Adriadna Luna writes

Dear Editor,

As a youth, I would be very appreciative for this widely distributed newspaper to publish my childhood experience to the general public, among whom, I’m sure, there are other youths who may be or have been going through similar experiences.

Many a times while I was growing up, I would ask myself: What would my future be like? I had no idea, and up to now, at 18 years of age, I still don’t know.

Why? Because it seems difficult for me to imagine myself as a teacher, or a doctor, or even in my dream career as a lawyer. I had a very difficult childhood. Losing my mother, whom I was very attached to, at the age of 8, and growing up as a young lady without her warmth, without the advice of my mother during my teens, has been very challenging.

However, my father was always by my side, helping me, advising me, guiding me while I was growing up, when I didn’t have my mother at my side to advise me. It was tough for me to ask my father certain questions about girls for obvious reasons; he is a male, not a female. Nevertheless, he would seek help from female friends of his who would talk to me about what I would go through when I hit puberty.

However, with the passing of time, I realized that I had more questions that needed to be answered and the only person who could have done that was my father; after all he was going to be the one who had to buy me my personal things.

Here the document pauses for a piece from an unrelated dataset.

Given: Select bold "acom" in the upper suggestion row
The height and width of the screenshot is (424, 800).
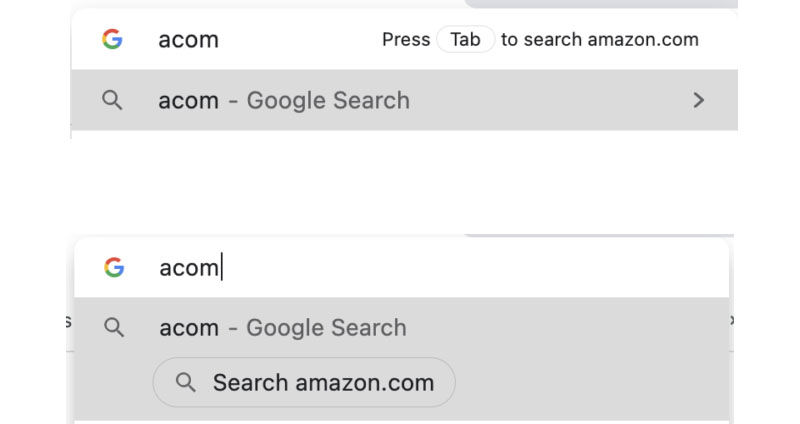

I remember I was about maybe 9 years and a half when I asked my father how I came to be. He told me everything, starting with sexual intercourse and finishing with birth. He was like my biology teacher at that time.

I know that I am not the only one who mourns the death of a loved one. Many go through the same circumstances. Some go through distinct lives, whereby they have both parents, but the parents are elsewhere and the children have to seek for herself/himself a way of maintaining themselves, have to hustle in order to get food, have to wait until the age of eighteen to get a job at some Chinese store or at the casino to get money because they want to continue to 6th form.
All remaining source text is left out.